O forno apita, indicando que as sobrecoxas estão prontas. Eu amo sobrecoxa de frango e hoje me deu vontade de fazer uma receita fácil e gostosa, a qual tiro a pele, "molho" as peças na manteiga e depois dou uma empanada com creme de cebola. Nossa, fica uma delícia!

Como serei apenas eu, não fiz muita comida. Meus pais me chamaram para almoçar na casa deles, mas hoje estou com uma leve preguiça e, para falar a verdade, eu adoro a minha própria companhia. Assistir a uma série, ouvir uma música, ler um livro, beber um vinho — um prazer que será adiado por alguns meses, mas por uma boa causa.

Vestida apenas com um robe de seda preto, coloco minha luva de silicone e retiro o refratário do forno, ao mesmo tempo que meu celular, que está apoiado no balcão da cozinha, toca.

Coloco a forma em cima da bancada de mármore, tiro a luva e pego o telefone.

Franzo o cenho ao ver que é da clínica.

— Alô — atendo.

— Raquel Souza Travassos?

— Sim — respondo, alarmada.

— Vou passar a chamada para o Dr. Arantes.

— Tudo bem.

Enquanto escuto a musiquinha de passagem de ramal, meu coração se aperta. O que está acontecendo? Meu médico disse que só voltaríamos a conversar depois da virada do ano, a não ser que acontecesse alguma emergência da minha parte.

Raquel? — A voz grave me arranca dos meus pensamentos.

— Oi, doutor. Está tudo bem?

Ele solta um longo suspiro e, para meu desespero, faz um pedido que eu não esperava ouvir.

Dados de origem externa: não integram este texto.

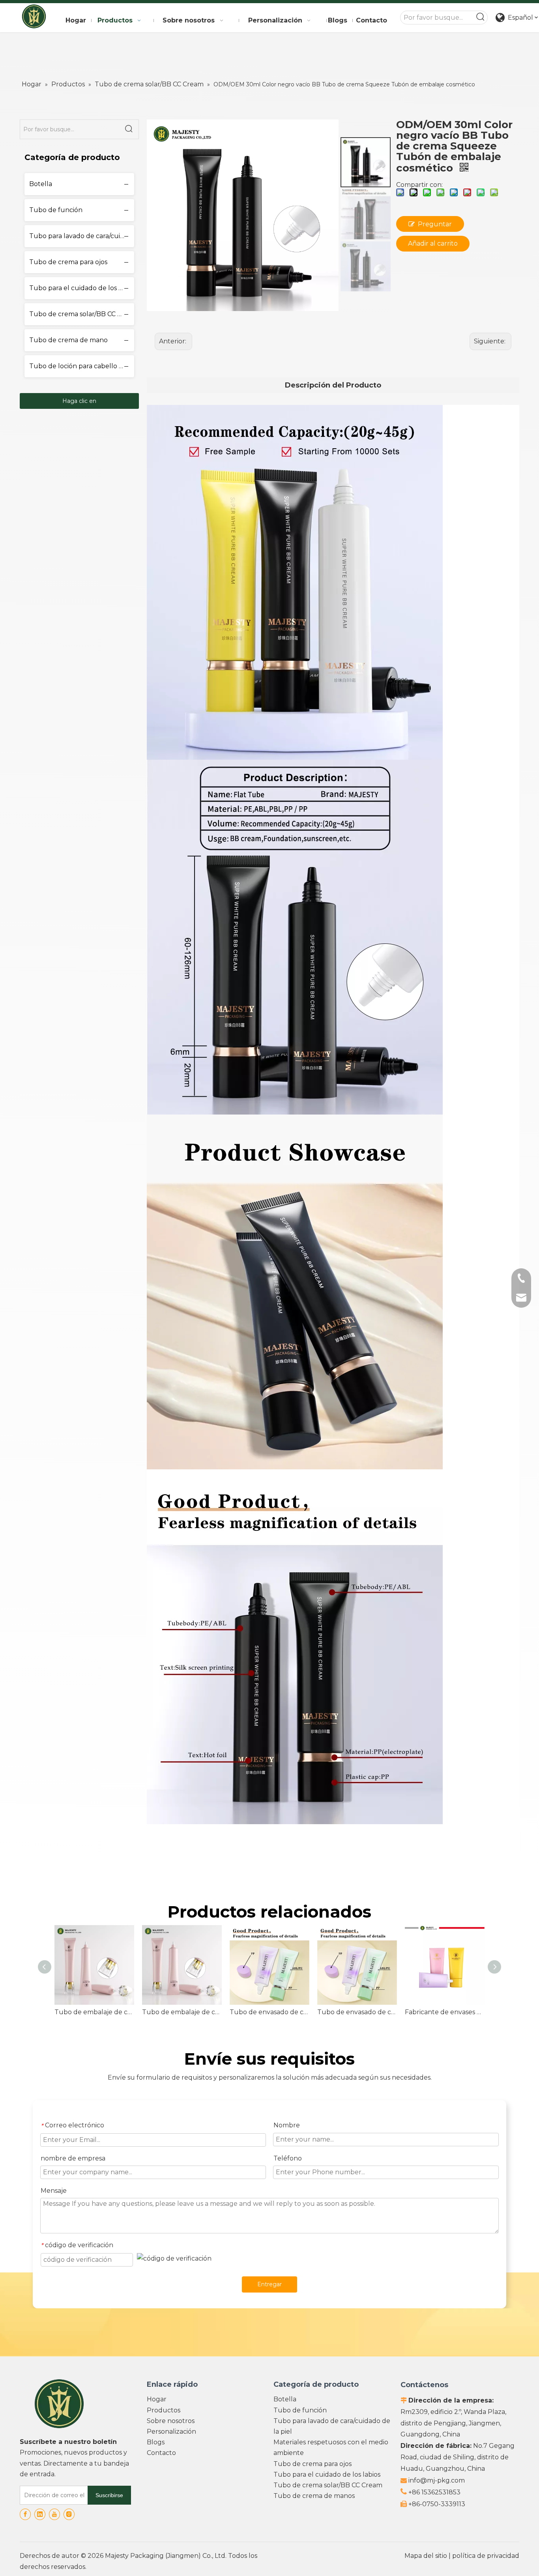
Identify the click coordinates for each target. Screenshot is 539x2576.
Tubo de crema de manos (314, 2496)
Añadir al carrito (433, 243)
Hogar (157, 2399)
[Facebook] (25, 2514)
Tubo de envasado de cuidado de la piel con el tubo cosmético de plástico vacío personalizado (269, 2012)
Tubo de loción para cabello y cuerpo (81, 366)
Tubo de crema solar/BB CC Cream (81, 314)
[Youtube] (54, 2514)
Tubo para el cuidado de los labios (81, 288)
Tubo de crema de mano (68, 340)
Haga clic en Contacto (79, 403)
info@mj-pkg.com (436, 2480)
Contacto (161, 2453)
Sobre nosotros (171, 2421)
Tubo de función (55, 210)
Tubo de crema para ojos (68, 262)
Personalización (171, 2431)
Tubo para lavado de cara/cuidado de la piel (81, 236)
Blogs (156, 2442)
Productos (163, 2410)
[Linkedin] (39, 2514)
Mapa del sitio (425, 2555)
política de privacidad (485, 2555)
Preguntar (435, 224)
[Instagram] (69, 2514)
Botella (40, 184)
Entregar (269, 2284)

— Preciso que venha na clínica amanhã.

— Amanhã? Tão de repente?

— Sim, preciso conversar você.

Ah, meu Deus! Todo o sangue do meu rosto some, minhas mãos começam a tremer e o choro ameaça irromper pelos meus olhos. Com a voz vacilante, pergunto:

— Há algum motivo para eu me preocupar?

— Está tudo bem com o bebê, não se preocupe, mas precisamos conversar.

Um alívio percorre todo meu corpo e sinto que posso voltar a respirar.

— Certo! Que horas?

— No primeiro horário, às 8h, pode ser?

— Pode sim.

— Ótimo. Até amanhã, Raquel.

— Até, doutor.

Logo que encerro a ligação, fico alguns minutos tentando imaginar o que o meu médico tem de tão urgente para falar comigo. Ele parecia sério demais. Se não é sobre o procedimento, o que mais pode ser?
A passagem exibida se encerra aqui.